Preferential repair of oxidized base damage in the transcribed genes of mammalian cells.
Academic Article
Overview
abstract
Preferential repair of bulky DNA adducts from the transcribed genes via nucleotide excision repair is well characterized in mammalian cells. However, definitive evidence is lacking for similar repair of oxidized bases, the major endogenous DNA lesions. Here we show that the oxidized base-specific human DNA glycosylase NEIL2 associates with RNA polymerase II and the transcriptional regulator heterogeneous nuclear ribonucleoprotein-U (hnRNP-U), both in vitro and in cells. NEIL2 immunocomplexes from cell extracts preferentially repaired the mutagenic cytosine oxidation product 5-hydroxyuracil in the transcribed strand. In a reconstituted system, we also observed NEIL2-initiated transcription-dependent base excision repair of 5-hydroxyuracil in the transcribed strand, with hnRNP-U playing a critical role.
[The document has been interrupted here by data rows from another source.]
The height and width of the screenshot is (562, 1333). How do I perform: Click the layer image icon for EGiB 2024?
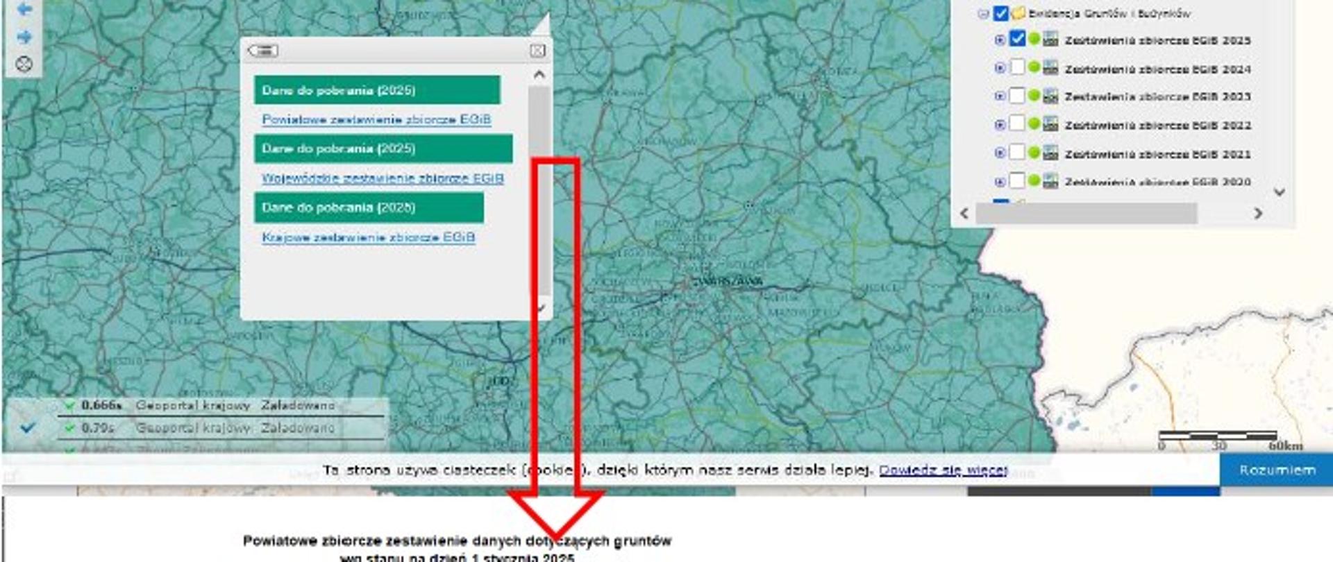click(x=1050, y=68)
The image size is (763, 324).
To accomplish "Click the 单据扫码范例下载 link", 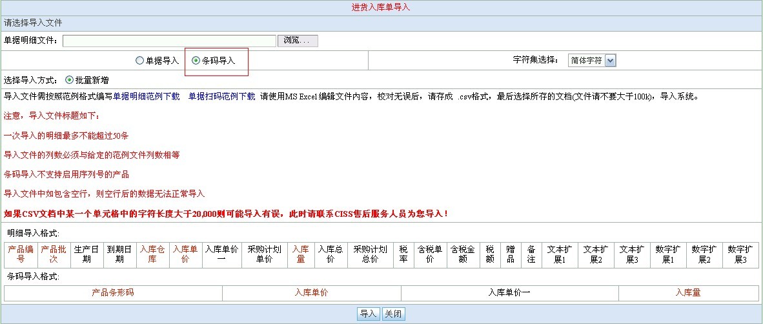I will [221, 97].
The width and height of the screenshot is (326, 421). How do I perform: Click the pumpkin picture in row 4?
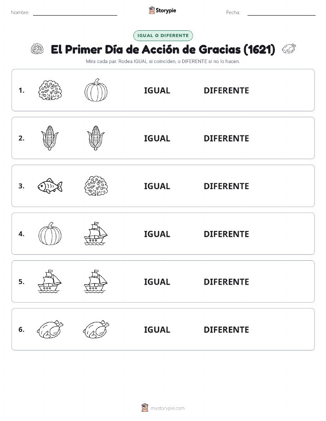click(x=50, y=234)
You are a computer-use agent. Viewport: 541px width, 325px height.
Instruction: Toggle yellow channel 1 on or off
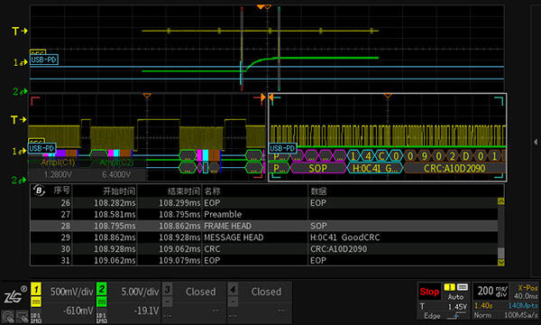coord(36,289)
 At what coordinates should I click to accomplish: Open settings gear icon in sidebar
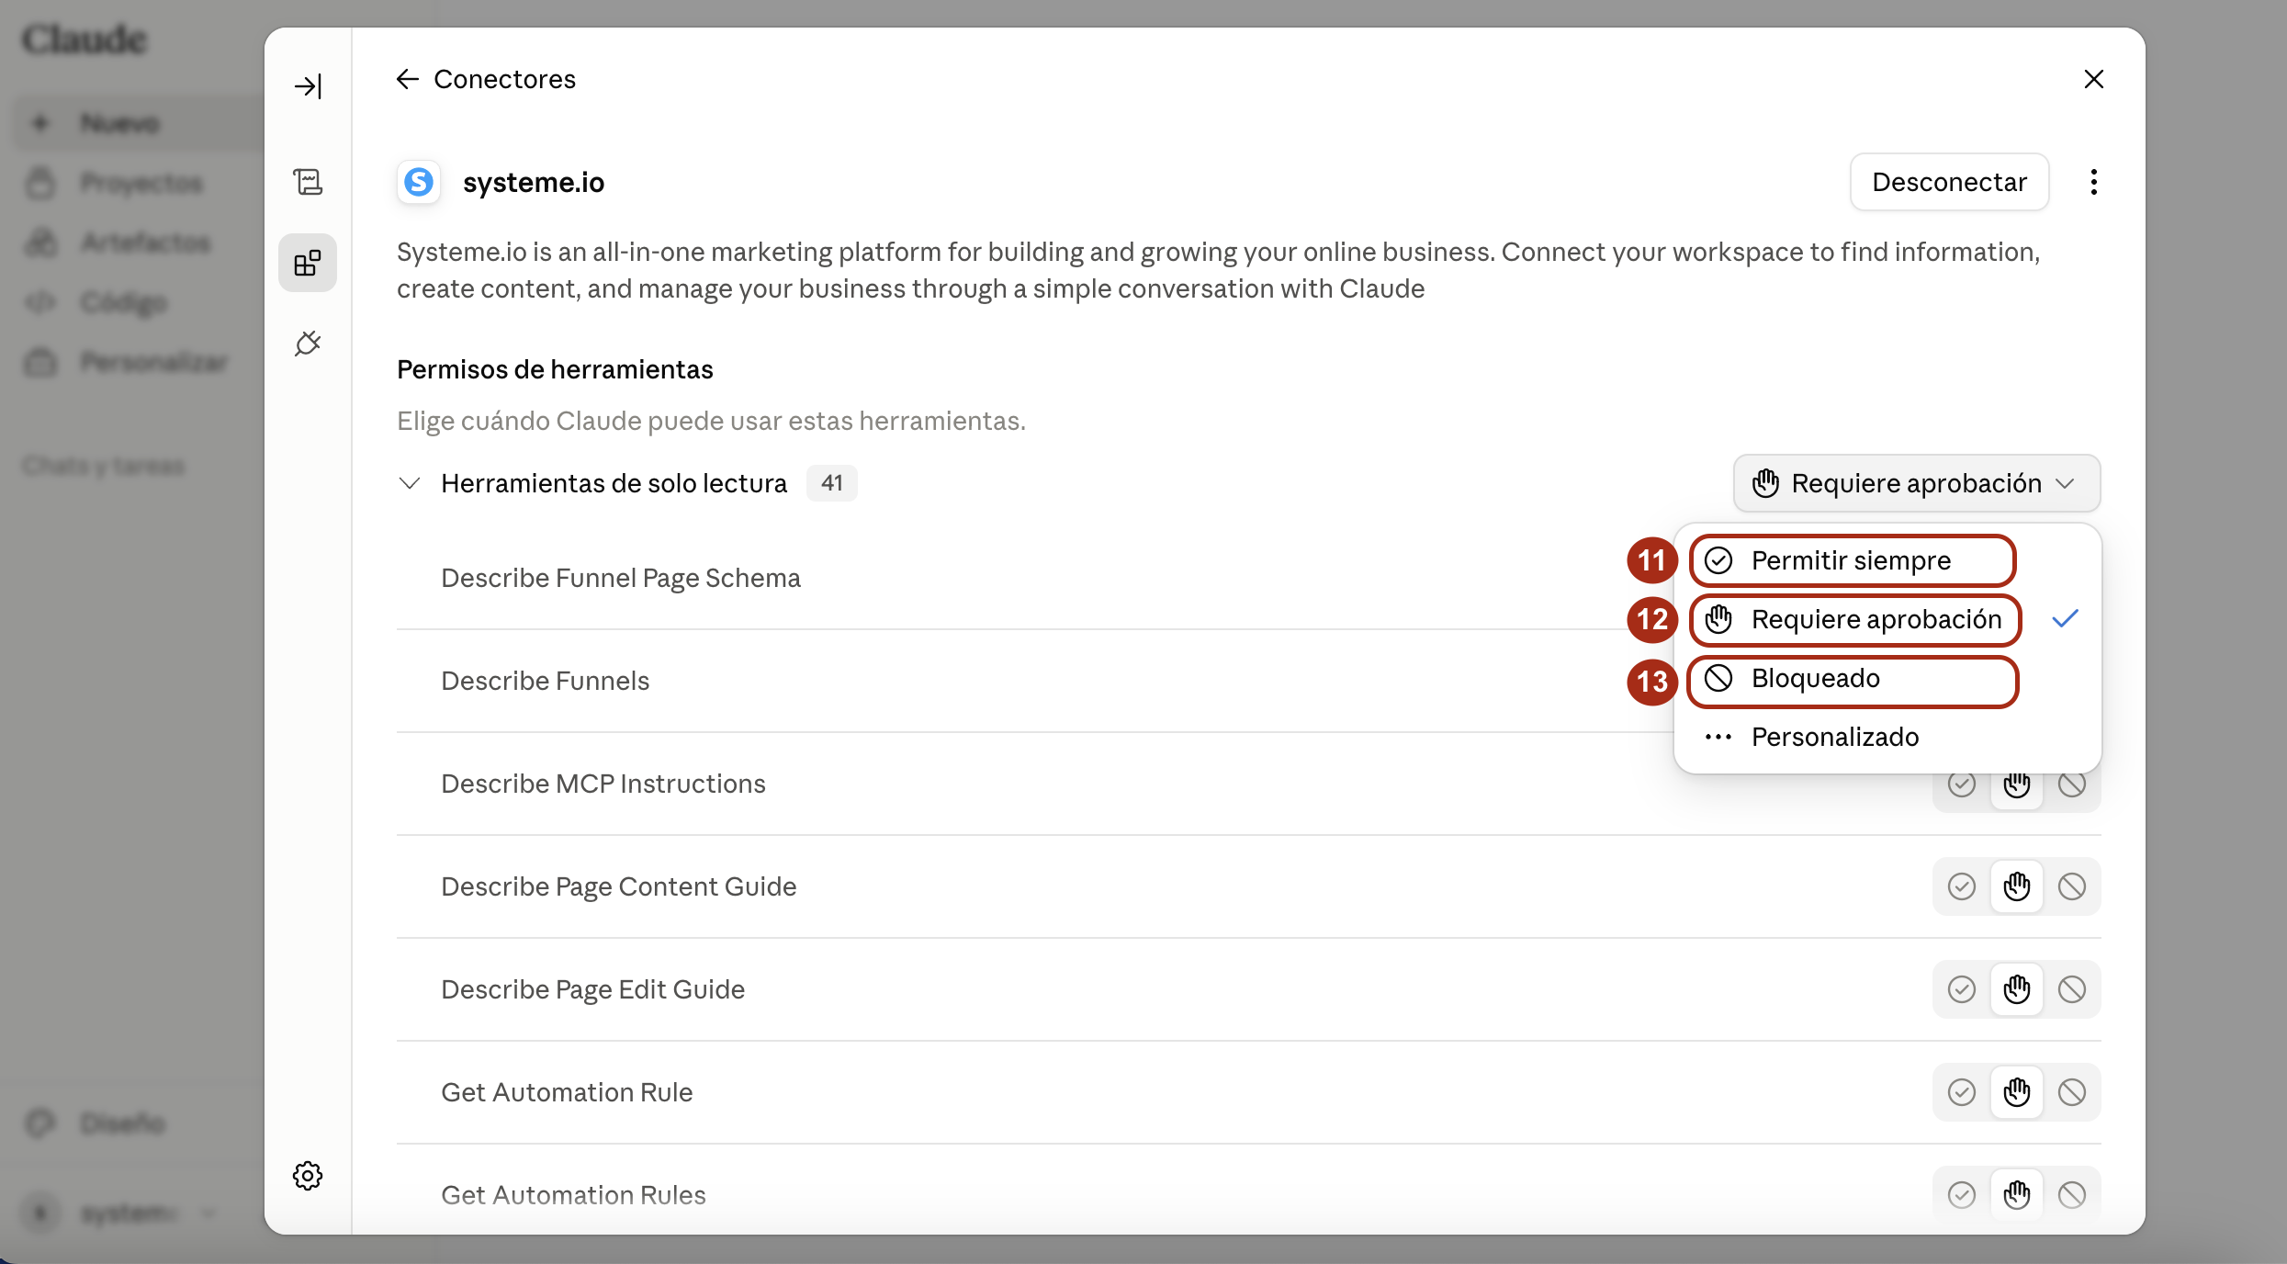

Chromatin immunoprecipitation/reimmunoprecipitation studies showed association of NEIL2, RNA polymerase II, and hnRNP-U on transcribed but not on transcriptionally silent genes. Furthermore, NEIL2-depleted cells accumulated more DNA damage in active than in silent genes. These results strongly support the preferential role of NEIL2 in repairing oxidized bases in the transcribed genes of mammalian cells.